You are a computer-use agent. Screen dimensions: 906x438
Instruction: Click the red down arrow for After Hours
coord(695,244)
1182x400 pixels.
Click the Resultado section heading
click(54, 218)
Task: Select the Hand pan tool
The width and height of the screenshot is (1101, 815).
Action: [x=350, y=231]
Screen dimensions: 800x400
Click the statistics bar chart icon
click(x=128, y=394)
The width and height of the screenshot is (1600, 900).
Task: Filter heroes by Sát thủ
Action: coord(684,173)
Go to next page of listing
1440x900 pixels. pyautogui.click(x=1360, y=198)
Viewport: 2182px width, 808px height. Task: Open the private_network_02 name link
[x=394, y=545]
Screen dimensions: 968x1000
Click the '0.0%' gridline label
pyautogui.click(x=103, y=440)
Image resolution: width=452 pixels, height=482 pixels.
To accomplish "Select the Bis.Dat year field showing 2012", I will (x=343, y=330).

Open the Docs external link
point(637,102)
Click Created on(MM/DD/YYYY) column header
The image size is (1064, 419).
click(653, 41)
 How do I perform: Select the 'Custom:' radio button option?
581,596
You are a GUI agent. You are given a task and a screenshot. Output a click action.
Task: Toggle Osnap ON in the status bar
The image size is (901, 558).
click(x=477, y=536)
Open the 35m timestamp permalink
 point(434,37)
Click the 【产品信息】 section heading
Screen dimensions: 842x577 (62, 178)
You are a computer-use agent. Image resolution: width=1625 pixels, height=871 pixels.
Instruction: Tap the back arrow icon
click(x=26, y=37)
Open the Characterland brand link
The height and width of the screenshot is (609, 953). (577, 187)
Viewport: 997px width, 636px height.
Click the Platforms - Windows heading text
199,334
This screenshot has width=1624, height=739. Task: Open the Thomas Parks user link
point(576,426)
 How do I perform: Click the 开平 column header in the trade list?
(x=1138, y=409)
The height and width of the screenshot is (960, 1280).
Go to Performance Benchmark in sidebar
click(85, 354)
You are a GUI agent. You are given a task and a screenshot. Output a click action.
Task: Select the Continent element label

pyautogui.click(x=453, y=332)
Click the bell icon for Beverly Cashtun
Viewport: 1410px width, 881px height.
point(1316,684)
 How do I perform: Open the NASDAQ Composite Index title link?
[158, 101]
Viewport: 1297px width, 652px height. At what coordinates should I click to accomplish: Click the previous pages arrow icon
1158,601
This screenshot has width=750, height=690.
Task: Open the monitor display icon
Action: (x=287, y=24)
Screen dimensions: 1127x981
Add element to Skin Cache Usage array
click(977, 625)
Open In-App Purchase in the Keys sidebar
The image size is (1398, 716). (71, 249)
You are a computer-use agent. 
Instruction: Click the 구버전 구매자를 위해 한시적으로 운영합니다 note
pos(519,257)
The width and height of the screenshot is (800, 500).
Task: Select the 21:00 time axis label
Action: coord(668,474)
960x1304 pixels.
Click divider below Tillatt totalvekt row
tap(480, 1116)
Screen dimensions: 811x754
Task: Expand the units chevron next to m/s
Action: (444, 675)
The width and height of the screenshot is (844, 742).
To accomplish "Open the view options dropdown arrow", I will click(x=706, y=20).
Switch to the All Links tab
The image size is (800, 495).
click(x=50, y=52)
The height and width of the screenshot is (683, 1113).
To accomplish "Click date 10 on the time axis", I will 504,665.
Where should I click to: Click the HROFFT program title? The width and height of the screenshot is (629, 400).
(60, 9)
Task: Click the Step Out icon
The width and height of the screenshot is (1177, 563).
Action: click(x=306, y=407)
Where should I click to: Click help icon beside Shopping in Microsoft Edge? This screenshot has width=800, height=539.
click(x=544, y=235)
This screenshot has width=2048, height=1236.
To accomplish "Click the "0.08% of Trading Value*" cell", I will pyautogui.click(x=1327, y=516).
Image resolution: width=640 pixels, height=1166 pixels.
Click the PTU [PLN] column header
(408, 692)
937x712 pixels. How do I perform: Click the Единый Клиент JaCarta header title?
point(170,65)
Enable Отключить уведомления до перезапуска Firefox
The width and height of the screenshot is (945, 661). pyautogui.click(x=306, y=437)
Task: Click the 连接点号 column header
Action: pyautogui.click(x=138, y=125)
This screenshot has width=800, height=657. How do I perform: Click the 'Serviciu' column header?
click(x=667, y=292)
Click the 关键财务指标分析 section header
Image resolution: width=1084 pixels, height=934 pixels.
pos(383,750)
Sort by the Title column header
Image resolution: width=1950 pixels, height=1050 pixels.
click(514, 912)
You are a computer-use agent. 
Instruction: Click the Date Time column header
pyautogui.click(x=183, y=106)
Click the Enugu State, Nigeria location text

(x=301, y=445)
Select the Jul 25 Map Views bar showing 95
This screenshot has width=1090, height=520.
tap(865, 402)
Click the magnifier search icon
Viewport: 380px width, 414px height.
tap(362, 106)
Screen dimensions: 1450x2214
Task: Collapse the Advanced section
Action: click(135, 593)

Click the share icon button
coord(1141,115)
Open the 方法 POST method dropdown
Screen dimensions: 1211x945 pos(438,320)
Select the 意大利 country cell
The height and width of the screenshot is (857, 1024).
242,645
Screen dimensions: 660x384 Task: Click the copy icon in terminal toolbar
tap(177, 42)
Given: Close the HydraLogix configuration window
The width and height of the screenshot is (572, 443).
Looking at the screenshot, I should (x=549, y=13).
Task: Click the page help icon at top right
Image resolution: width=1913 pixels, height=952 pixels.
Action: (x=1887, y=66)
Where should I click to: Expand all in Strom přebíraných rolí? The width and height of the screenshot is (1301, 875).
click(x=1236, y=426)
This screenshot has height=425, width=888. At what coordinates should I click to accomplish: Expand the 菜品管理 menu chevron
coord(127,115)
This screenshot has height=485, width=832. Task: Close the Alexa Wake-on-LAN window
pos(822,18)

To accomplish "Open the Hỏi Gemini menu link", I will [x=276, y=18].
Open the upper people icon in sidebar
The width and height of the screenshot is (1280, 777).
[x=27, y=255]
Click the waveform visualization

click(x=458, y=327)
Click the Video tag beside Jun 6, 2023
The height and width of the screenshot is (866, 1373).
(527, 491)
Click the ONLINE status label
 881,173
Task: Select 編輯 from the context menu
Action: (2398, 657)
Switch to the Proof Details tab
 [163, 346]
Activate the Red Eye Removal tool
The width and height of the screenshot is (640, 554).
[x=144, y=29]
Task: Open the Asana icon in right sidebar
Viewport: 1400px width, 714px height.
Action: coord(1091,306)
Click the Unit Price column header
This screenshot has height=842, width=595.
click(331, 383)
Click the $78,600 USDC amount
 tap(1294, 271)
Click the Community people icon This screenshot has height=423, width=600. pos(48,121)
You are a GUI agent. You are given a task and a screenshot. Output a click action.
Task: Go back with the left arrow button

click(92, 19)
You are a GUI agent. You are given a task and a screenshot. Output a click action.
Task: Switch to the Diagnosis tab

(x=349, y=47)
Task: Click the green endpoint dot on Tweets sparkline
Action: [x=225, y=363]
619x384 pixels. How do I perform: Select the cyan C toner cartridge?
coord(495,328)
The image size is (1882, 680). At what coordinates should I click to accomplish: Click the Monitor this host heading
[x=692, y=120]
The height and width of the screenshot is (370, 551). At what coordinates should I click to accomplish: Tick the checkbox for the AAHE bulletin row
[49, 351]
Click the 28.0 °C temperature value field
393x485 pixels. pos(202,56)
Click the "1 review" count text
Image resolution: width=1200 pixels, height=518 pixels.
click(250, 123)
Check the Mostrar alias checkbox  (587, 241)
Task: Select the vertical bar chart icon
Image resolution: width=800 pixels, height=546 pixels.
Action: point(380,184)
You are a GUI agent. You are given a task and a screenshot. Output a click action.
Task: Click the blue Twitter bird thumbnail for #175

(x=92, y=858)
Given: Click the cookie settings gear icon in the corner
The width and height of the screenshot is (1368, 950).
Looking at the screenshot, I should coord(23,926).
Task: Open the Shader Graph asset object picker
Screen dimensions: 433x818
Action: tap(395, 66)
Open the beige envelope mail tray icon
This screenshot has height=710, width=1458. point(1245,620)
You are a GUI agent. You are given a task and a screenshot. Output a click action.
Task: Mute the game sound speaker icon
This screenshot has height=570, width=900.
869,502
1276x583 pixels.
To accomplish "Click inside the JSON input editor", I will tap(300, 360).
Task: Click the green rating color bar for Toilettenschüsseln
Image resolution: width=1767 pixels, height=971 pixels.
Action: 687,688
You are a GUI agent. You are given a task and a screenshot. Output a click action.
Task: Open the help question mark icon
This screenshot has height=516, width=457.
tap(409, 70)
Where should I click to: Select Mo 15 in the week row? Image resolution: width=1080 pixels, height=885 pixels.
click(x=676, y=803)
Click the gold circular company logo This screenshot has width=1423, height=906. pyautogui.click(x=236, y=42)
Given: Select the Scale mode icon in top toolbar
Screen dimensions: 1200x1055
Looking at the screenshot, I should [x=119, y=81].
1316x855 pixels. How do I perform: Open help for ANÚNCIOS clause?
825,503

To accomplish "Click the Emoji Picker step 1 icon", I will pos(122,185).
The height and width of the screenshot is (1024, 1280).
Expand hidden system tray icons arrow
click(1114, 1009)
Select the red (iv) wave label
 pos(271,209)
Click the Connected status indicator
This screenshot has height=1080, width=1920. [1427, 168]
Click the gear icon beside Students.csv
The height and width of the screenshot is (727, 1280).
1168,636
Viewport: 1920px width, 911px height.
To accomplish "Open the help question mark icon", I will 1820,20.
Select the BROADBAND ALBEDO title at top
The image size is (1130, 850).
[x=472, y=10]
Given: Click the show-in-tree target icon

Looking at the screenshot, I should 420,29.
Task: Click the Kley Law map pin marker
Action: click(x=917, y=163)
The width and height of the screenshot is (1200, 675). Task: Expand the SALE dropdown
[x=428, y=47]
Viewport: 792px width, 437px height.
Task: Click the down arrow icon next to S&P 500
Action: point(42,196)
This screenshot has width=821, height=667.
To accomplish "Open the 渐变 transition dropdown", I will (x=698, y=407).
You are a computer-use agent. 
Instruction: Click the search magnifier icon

## EXERCISE
In the entries above, please find the line with "Viewport: 1400px width, 714px height." and the line with "Click the Community", then write out exactly those two lines and every line between them, and nothing more.

## TASK SOLUTION
Viewport: 1400px width, 714px height.
Action: coord(1091,306)
Click the Unit Price column header
This screenshot has height=842, width=595.
click(331, 383)
Click the $78,600 USDC amount
 tap(1294, 271)
Click the Community people icon This screenshot has height=423, width=600. pos(48,121)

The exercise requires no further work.